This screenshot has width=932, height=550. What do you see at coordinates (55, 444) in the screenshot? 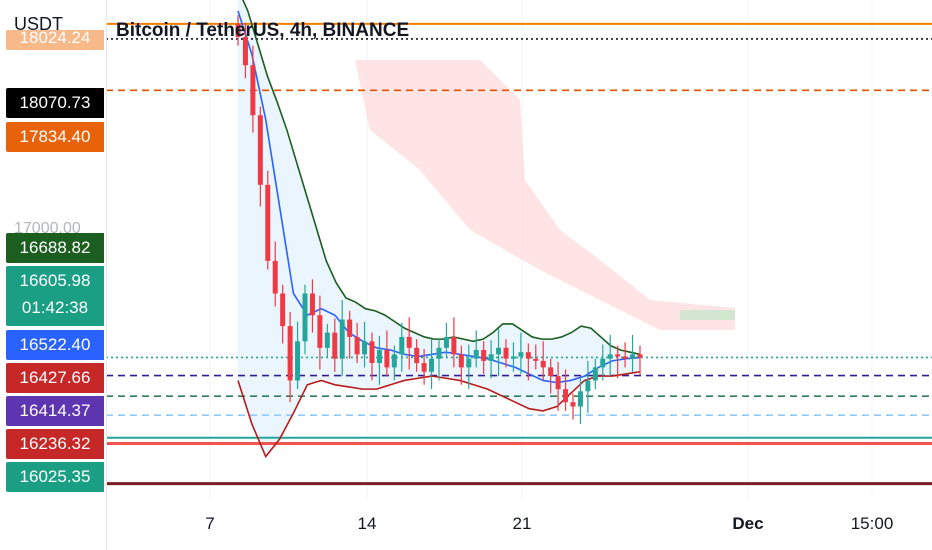
I see `price-tag-16236: 16236.32` at bounding box center [55, 444].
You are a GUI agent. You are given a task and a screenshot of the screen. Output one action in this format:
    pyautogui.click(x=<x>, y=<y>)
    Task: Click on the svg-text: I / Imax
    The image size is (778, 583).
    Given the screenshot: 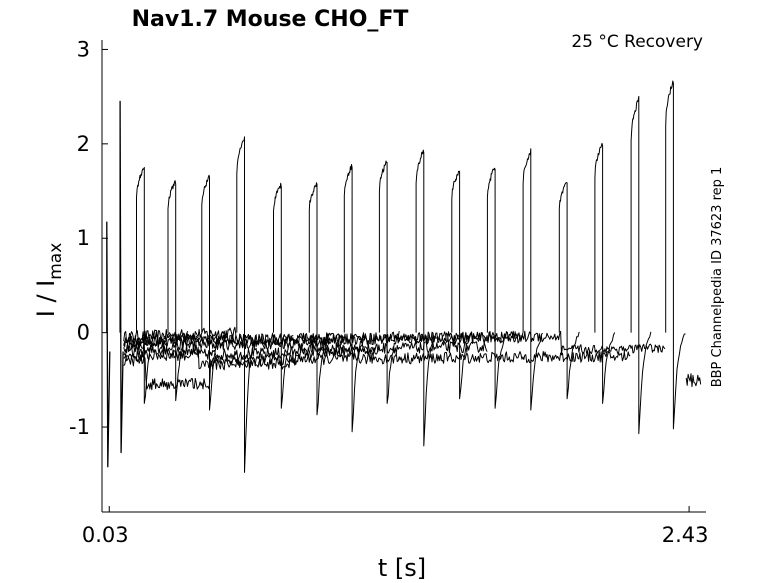 What is the action you would take?
    pyautogui.click(x=49, y=280)
    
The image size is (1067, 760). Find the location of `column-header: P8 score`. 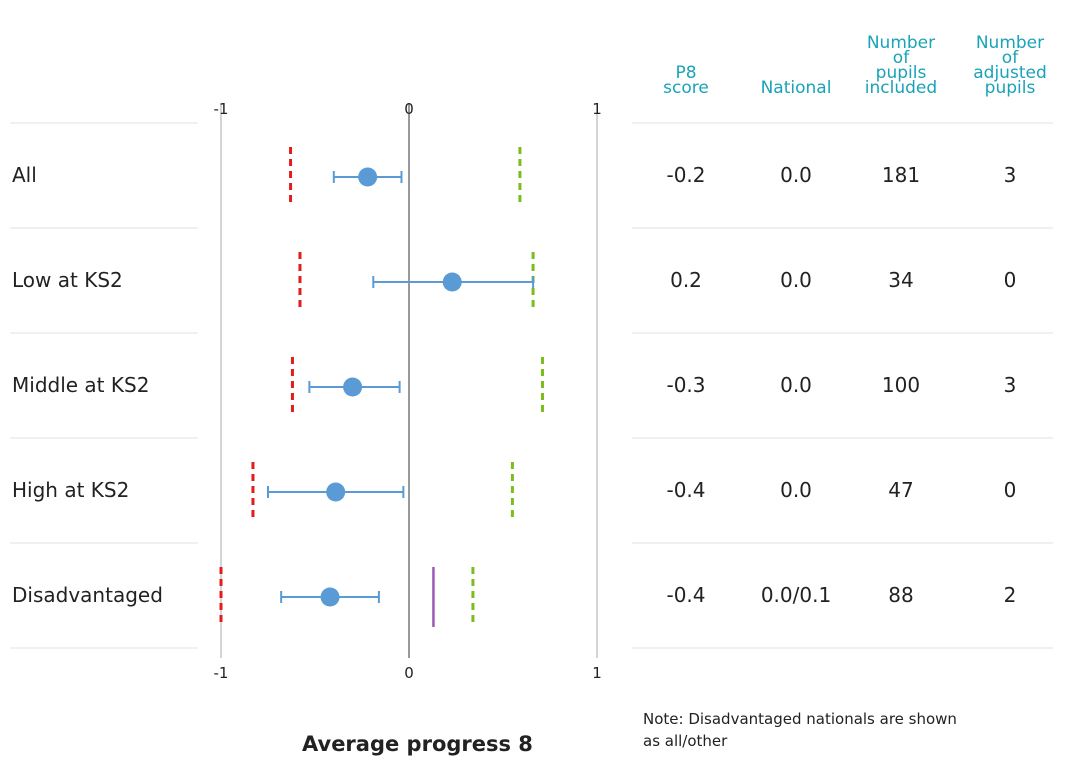

column-header: P8 score is located at coordinates (686, 80).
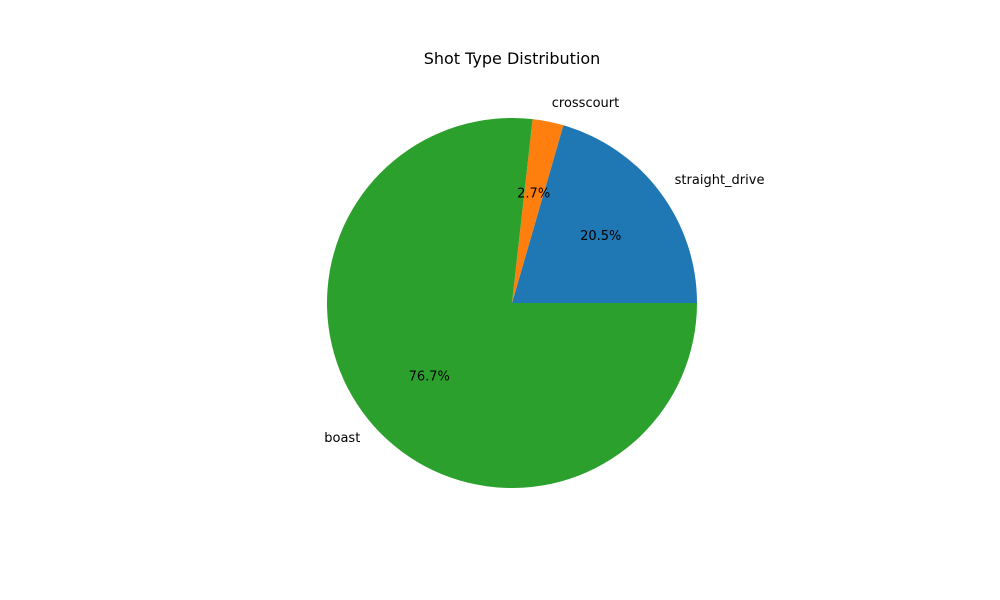 The height and width of the screenshot is (600, 1000). What do you see at coordinates (512, 58) in the screenshot?
I see `chart-title: Shot Type Distribution` at bounding box center [512, 58].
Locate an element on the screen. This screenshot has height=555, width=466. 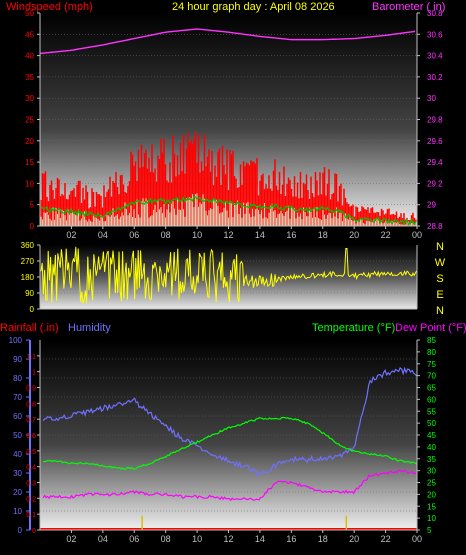
barometer-y-tick-label: 29.4 is located at coordinates (435, 162).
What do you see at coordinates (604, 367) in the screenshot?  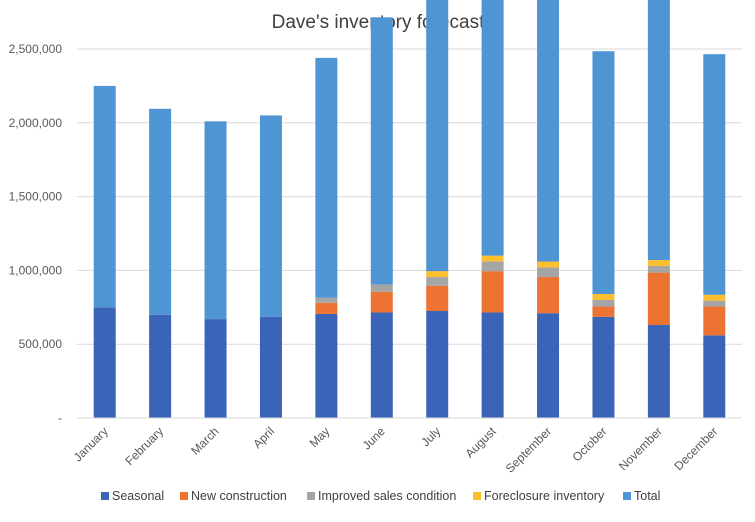 I see `bar-seasonal-october` at bounding box center [604, 367].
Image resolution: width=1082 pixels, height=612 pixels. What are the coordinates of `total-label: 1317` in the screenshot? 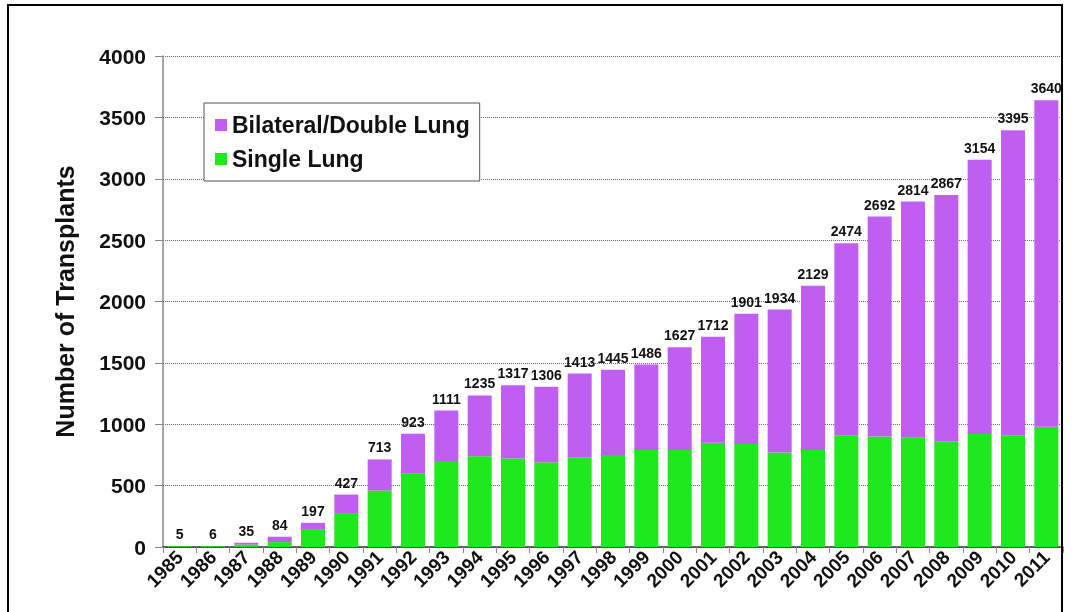 It's located at (513, 374).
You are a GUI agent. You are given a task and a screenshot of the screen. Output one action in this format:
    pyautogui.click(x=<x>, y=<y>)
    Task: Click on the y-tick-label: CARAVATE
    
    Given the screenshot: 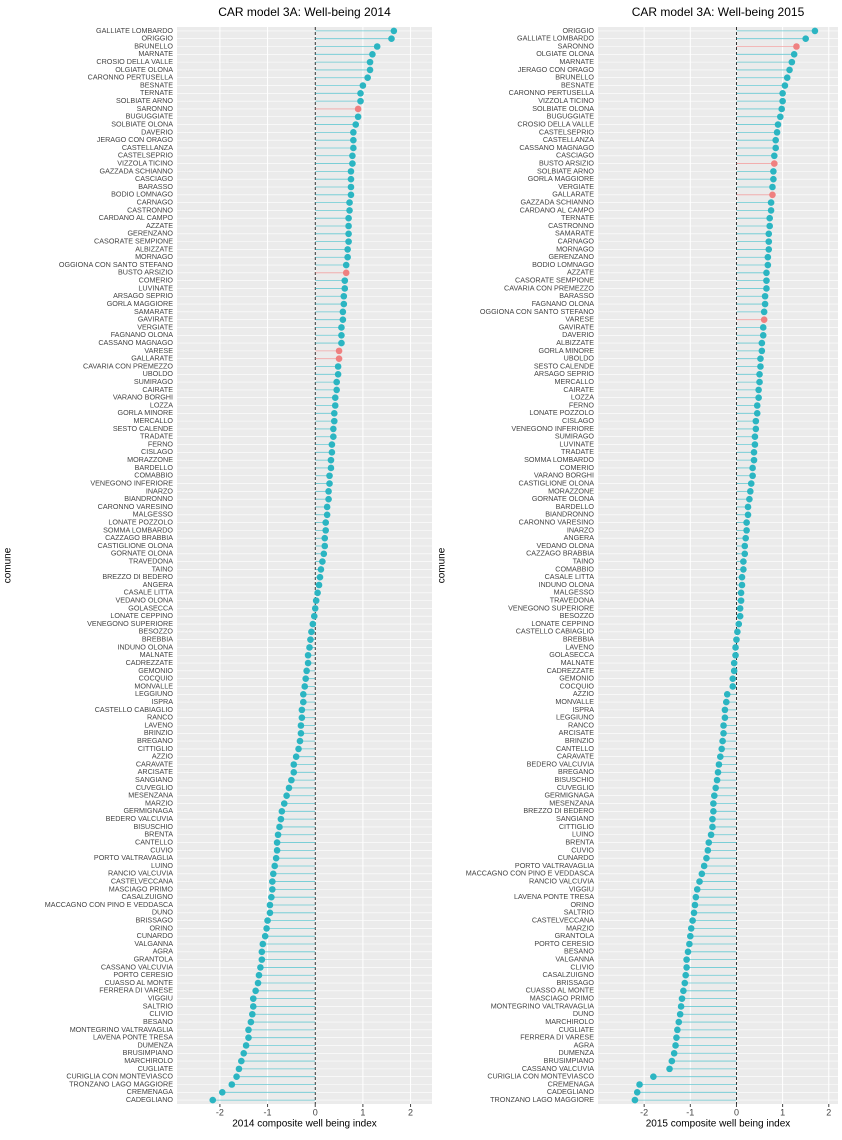 What is the action you would take?
    pyautogui.click(x=154, y=764)
    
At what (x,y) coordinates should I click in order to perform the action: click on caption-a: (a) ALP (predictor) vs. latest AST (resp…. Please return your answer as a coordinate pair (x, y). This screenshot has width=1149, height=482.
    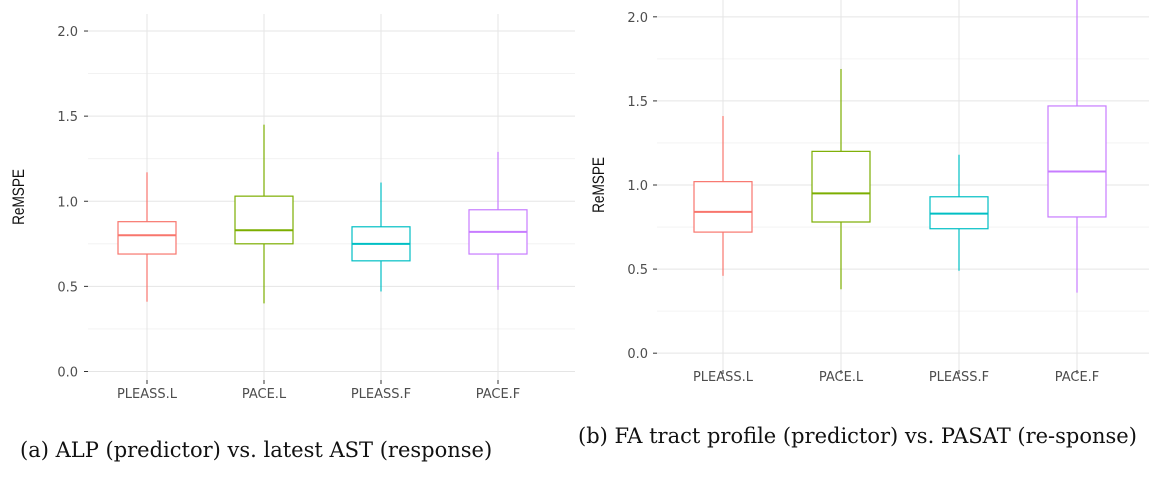
    Looking at the image, I should click on (256, 450).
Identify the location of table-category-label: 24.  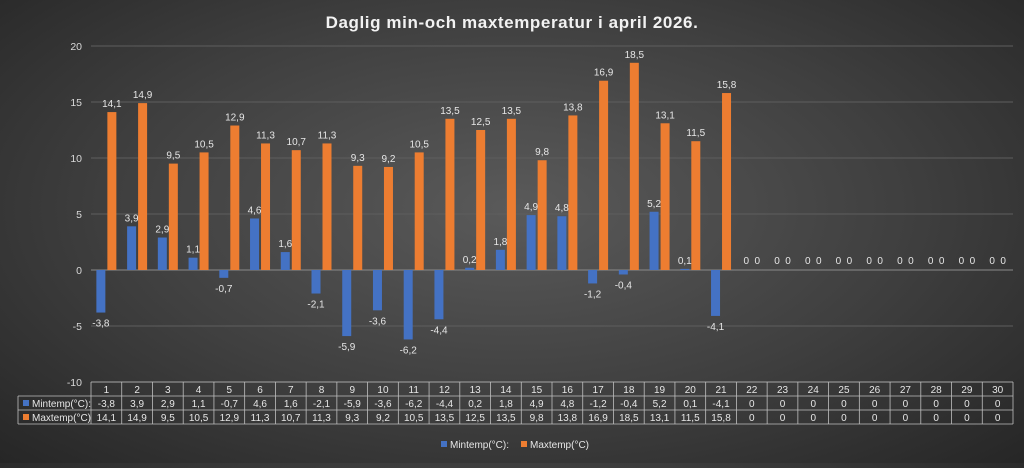
(814, 390).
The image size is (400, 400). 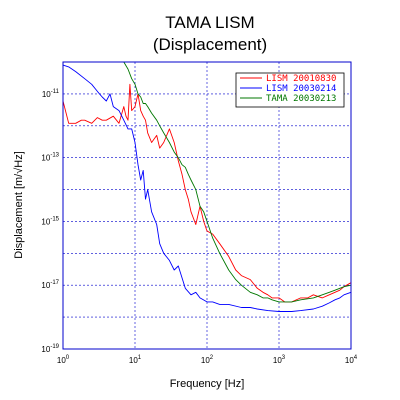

**What you have to do**: Rewrite the records from their start through the line containing "center [55, 444].", changing "screenshot" to "screen capture" and keeping everything else the same. Omit the pictures.

**Result**:
This screen capture has width=932, height=550. What do you see at coordinates (55, 444) in the screen capture? 
I see `price-tag-16236: 16236.32` at bounding box center [55, 444].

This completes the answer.